Il manque aussi la désignation explicite d’un coordonnateur. Le médecin généraliste peut, s’il en a les compétences, coordonner la prise en charge des patientes présentant une HTA en cours de grossesse jusqu’à la fin du 2e trimestre, en l’absence de complication. Dans le cas inverse, il doit immédiatement contacter le gynéco-obstétricien afin que la patiente soit prise en charge dans un service adapté au degré d’urgence. Au-delà du 2e trimestre, dans tous les cas, la coordination est sous la responsabilité de l’obstétricien.
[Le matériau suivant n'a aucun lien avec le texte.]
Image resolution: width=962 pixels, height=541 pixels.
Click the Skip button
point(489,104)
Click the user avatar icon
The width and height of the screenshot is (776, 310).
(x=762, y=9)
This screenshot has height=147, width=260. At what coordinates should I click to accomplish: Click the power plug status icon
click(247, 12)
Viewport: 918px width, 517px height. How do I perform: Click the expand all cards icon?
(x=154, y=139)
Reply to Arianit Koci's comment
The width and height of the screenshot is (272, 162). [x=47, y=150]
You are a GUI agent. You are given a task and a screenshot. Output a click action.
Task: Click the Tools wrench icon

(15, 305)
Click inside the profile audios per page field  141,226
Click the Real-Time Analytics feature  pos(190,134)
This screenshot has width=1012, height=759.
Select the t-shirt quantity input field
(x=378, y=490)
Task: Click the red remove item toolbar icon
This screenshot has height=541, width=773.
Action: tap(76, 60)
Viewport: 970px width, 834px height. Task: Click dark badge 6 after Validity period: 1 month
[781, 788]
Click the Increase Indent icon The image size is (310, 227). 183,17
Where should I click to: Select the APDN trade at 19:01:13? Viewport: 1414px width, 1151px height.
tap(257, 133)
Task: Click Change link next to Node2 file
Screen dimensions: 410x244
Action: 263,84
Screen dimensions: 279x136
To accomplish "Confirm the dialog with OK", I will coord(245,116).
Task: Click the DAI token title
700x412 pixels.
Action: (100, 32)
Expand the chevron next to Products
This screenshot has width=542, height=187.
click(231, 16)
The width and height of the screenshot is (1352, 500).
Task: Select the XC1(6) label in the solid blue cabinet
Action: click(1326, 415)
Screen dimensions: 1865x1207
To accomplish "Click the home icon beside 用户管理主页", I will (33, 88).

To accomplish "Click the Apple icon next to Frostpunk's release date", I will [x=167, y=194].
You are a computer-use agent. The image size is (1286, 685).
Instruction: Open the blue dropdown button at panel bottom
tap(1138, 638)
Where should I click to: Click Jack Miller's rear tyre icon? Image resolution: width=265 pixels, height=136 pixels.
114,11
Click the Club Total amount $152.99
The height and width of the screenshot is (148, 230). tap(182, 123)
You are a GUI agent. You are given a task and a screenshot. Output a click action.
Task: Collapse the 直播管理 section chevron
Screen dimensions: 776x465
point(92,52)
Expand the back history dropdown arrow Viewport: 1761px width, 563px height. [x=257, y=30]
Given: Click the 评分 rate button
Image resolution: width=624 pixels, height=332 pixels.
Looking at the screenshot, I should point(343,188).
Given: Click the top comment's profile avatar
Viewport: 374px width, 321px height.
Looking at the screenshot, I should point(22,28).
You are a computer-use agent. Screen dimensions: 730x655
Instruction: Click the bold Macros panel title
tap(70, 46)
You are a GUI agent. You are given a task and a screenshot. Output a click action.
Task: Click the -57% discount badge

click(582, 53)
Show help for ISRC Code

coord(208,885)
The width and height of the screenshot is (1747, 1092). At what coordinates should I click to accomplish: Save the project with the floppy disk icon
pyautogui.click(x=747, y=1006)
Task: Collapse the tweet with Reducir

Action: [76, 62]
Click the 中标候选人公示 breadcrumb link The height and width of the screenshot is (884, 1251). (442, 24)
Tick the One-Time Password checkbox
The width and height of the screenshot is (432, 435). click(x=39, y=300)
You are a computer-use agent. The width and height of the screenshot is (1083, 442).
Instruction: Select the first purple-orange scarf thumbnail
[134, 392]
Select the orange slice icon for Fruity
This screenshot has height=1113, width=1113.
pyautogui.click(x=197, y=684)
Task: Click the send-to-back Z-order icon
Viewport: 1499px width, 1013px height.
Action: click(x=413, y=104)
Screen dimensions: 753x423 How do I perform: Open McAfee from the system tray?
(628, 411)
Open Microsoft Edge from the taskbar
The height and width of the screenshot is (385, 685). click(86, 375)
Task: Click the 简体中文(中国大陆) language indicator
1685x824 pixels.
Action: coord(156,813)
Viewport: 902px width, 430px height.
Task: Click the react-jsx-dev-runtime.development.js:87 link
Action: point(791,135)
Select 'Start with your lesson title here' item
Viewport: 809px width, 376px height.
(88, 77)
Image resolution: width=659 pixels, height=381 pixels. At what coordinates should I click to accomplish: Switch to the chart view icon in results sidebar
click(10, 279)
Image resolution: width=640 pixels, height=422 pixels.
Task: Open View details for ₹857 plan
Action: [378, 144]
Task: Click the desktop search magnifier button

Toutefois, en cas de pré-éclampsie, l’hospitalisation initiale doit être systématique. Par la suite, en cas de pré-éclampsie modérée, une surveillance ambulatoire peut ensuite être proposée (hospitalisation à domicile ou surveillance régulière dans un centre d’explorations fonctionnelles) (Figure 2, Figure 3).



Figure 2


Figure 2. 

Prise en charge d’une HTA chronique, avant la grossesse et en cours de grossesse

PAS : pression artérielle systolique ; PAD : pression artérielle diastolique ; AMT : automesure tensionnelle ; MAPA : mesure ambulatoire de la PA.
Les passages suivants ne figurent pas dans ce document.